Task to carry out = Exact copy, pictures excluded: print the lines from the one with "This screenshot has width=785, height=703." through the final line of the records.

[Entries taken from a collection]

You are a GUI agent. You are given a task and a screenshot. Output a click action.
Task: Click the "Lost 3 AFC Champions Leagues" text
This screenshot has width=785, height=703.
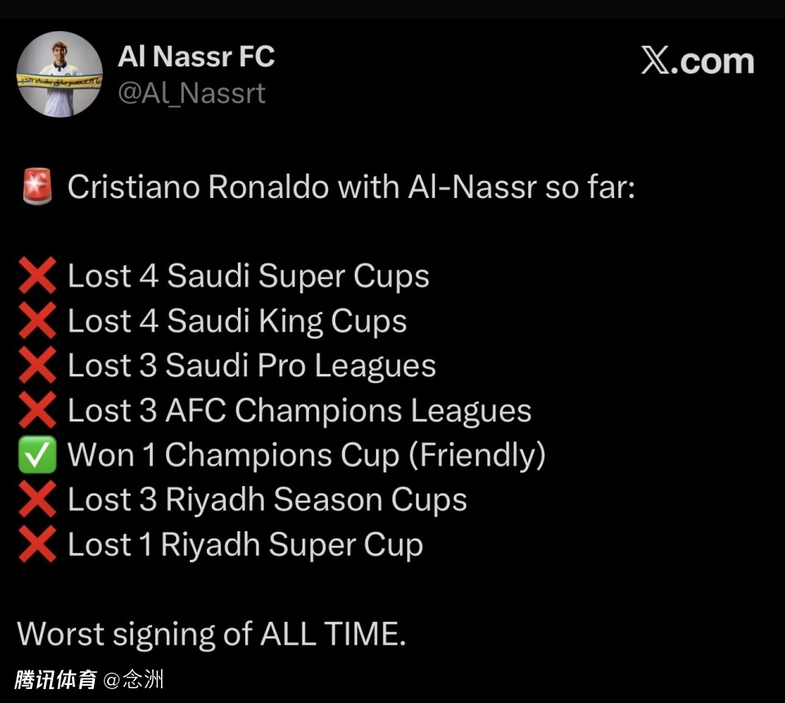[x=299, y=411]
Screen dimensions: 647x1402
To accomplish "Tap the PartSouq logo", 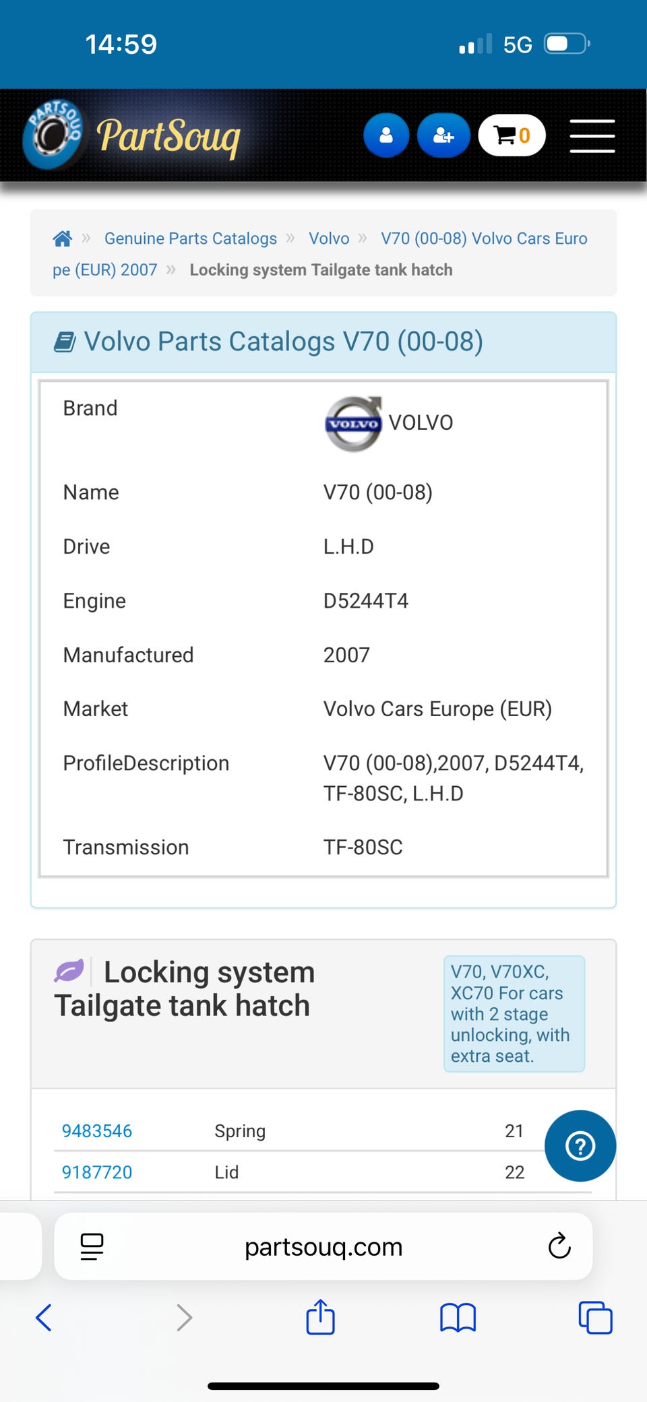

Response below =
This screenshot has width=785, height=703.
[x=299, y=411]
Screen dimensions: 647x1402
To accomplish "Tap the PartSouq logo", 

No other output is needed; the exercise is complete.